◆ **Gegeven tekst**:

Autistiforme kenmerken
Een deel van de kinderen met het AUTS2- syndroom heeft autistiforme kenmerken. Kinderen maken bijvoorbeeld minder goed contact met andere mensen en hebben niet altijd zo’n behoefte om te praten. Veel kinderen houden van een vaste voorspelbare structuur in de dag en vinden het lastig wanneer hiervan af geweken wordt of wanneer er onverwachte gebeurtenissen zijn. Ook houden kinderen vaak van bepaald speelgoed.

Overgevoelig voor geluiden
Een deel van de kinderen met dit syndroom is overgevoelig voor geluiden. Te veel geluiden kunnen ze niet goed verdragen, daar worden kinderen heel onrustig van. Grotere kinderen doen vaak hun handen op de oren om zo minder last te hebben van deze geluiden.

Problemen met de ogen
Scheelzien komt vaak voor bij kinderen met het AUTS2-syndroom. Hierdoor kunnen kinderen een lui oog ontwikkelen. Andere problemen die vaker gezien worden zijn verziendheid, een onderontwikkelde oogzenuw, kleinere of juist grotere ogen, staar aan de ogen of schokkende bewegingen van beide ogen. Ook kunnen de oogleden van kinderen met dit syndroom een beetje omlaag hangen. Dit wordt ptosis genoemd.

Problemen met horen
Kinderen met het AUTS2-syndroom hebben vaker problemen met horen. Voor een deel kan dit komen door oorontstekingen die zorgen dat er vocht achter het trommelvlies zit. Voor een ander deel kan dit komen door een probleem met de gehoorzenuw of het slakkenhuis zelf.

Uiterlijke kenmerken
Bij veel syndromen hebben kinderen vaak wat veranderde uiterlijke kenmerken. Hier hebben kinderen zelf geen last van, maar het kan de dokters helpen om te herkennen dat er sprake is van een syndroom en mogelijk ook van welk syndroom. Kinderen met het AUTS2-syndroom hebben vaak wel enkele uiterlijke kenmerken, maar meestal zijn deze weinig opvallend en is het lastig om op grond van deze uiterlijke kenmerken te herkennen dat er sprake is van het AUTS2-syndroom.
Een deel van de kinderen heeft een zogenaamde hartvormige vorm van het hoofd, een hoog voorhoofd, wat hangende oogleden. De wenkbrauwen lopen vaak in een mooie boog. De ogen kunnen wat verder uit elkaar staan dan gebruikelijk en een deel van de kinderen heeft een extra plooitje naast de ogen aan de kant van de neus (epicanthus genoemd). De wimpers zijn vaker wat aan de korte kant. De neus punt is vaak vierkant en dikker dan de rest van de neus. Met het ouder worden komt de neus verder naar voren toe. De haren kunnen dunner zijn en sommige kinderen hebben weerborstels in het haar, plukjes haar die altijd dezelfde kant op willen vallen. Vaak zijn de tanden groter van vorm. De oren zijn vaak groot en wat naar achteren toegedraaid. De onderkaak is vaak kleiner en staat naar achteren toe. Daardoor is er weinig ruimte in de mond, wat de problemen met eten en drinken kan verklaren.

◆ **Opdracht 1**: Noem alle tussenkopjes uit de tekst over het AUTS2-syndroom.
◆ **Opdracht 2**: Schrijf de tekst over het AUTS2-syndroom verder, te beginnen na de laatste zin.

◆ **Gegeven informatie**:
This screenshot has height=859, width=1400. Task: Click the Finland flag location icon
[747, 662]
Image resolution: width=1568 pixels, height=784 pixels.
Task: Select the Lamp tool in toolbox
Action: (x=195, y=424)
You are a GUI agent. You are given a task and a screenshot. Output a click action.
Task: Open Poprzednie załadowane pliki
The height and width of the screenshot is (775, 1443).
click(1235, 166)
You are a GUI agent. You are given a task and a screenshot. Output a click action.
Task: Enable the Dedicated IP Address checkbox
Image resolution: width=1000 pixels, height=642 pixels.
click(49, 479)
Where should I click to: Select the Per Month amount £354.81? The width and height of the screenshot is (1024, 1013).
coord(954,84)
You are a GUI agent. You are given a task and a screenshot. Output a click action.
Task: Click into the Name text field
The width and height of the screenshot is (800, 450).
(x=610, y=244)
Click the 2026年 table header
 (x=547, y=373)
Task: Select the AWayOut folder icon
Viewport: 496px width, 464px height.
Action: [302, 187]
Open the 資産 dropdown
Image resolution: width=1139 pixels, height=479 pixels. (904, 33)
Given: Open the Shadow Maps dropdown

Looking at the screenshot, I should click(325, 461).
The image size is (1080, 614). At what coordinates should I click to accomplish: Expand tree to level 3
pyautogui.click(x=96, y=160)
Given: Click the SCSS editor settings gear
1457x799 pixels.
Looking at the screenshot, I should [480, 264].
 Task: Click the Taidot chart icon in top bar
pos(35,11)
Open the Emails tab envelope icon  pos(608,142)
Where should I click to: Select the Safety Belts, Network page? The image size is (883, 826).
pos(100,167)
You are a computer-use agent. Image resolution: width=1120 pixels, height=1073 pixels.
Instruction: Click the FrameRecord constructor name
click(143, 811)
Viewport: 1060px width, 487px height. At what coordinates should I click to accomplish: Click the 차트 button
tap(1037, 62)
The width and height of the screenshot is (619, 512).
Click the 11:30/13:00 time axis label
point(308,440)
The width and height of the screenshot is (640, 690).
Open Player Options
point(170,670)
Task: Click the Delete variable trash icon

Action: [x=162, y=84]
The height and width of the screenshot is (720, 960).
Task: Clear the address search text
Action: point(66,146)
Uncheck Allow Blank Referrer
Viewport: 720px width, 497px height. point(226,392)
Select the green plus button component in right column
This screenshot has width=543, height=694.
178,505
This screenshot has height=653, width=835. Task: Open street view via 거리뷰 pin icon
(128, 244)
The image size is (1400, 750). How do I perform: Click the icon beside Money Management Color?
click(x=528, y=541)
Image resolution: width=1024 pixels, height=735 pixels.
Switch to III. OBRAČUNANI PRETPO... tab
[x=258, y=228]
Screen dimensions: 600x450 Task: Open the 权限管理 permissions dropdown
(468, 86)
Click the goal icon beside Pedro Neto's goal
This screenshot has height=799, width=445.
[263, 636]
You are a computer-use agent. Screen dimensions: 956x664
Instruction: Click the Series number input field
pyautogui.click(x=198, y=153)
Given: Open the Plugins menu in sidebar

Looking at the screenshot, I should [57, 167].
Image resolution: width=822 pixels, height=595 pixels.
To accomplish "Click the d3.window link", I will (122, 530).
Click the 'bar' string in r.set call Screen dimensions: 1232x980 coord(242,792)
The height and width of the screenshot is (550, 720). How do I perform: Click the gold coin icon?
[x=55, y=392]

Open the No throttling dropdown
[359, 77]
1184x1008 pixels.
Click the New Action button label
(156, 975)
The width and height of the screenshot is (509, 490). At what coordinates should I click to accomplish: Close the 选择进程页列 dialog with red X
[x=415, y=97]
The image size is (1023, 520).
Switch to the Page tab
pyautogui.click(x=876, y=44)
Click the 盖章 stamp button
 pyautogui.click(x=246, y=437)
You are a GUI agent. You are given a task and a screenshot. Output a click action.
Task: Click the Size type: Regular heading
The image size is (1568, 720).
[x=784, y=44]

◆ **Antwoord 1**:
Autistiforme kenmerken
Overgevoelig voor geluiden
Problemen met de ogen
Problemen met horen
Uiterlijke kenmerken

◆ **Antwoord 2**:
Een kromme stand van de pink komt vaker voor bij kinderen met het AUTS2-syndroom.

Kleiner hoofdje
Een deel van de kinderen heeft een kleiner hoofdje dan gebruikelijk. Dit geldt niet voor alle kinderen die tot nu toe bekend zijn met het dit syndroom. De achterkant van het hoofdje is vaak platter dan gebruikelijk.

Kleinere lengte
Een deel van de kinderen heeft een kleinere lengte dan leeftijdsgenoten.

Vatbaarder voor infecties
Kinderen met het AUTS2 syndroom zijn op jonge leeftijd vatbaarder voor het krijgen van infecties. Regelmatig komen oorontsteking of infecties van de luchtwegen voor. Met het ouder worden, worden de infecties minder frequent.

Problemen met slapen
Een deel van de kinderen heeft problemen met slapen. Zij hebben moeite om in slaap te vallen, andere kinderen worden ’s nachts vaak wakker of zijn in de ochtend vroeg wakker. Bij een deel van de kinderen worden deze slaapproblemen veroorzaakt door epilepsie gedurende de nacht, bij een andere deel van de kinderen komt dit door een ontregeld slaappatroon.

Reflux
Kinderen met het AUTS2 syndroom hebben vaker last van het terugstromen van voeding vanuit de maag naar de slokdarm. Dit wordt reflux genoemd. Omdat de maaginhoud zuur is, komt het zuur zo ook in de slokdarm, soms zelfs ook in de mond. Dit zuur kan zorgen voor pijnklachten, waardoor kinderen moeten huilen en soms ook niet willen eten. Ook kan het maken dat kinderen moeten spugen.

Kwijlen
Kinderen met het AUTS2 syndroom hebben gemakkelijk last van kwijlen. Dit komt door slapheid van de spieren in het gezicht en rondom de mond en door problemen met slikken.

Verstopping
Verstopping van de darmen komt vaak voor bij kinderen met het AUTS2-syndroom. De ontlasting komt dan niet elke dag en is vaak hard waardoor kinderen moeite hebben met poepen.

Afwijkingen van de darmen
Kinderen met dit syndroom hebben vaker een afwijkende aanleg van de maag of van de darmen. Soms ligt een deel van de darmen gedraaid waardoor de darmen niet goed hun werk kunnen doen.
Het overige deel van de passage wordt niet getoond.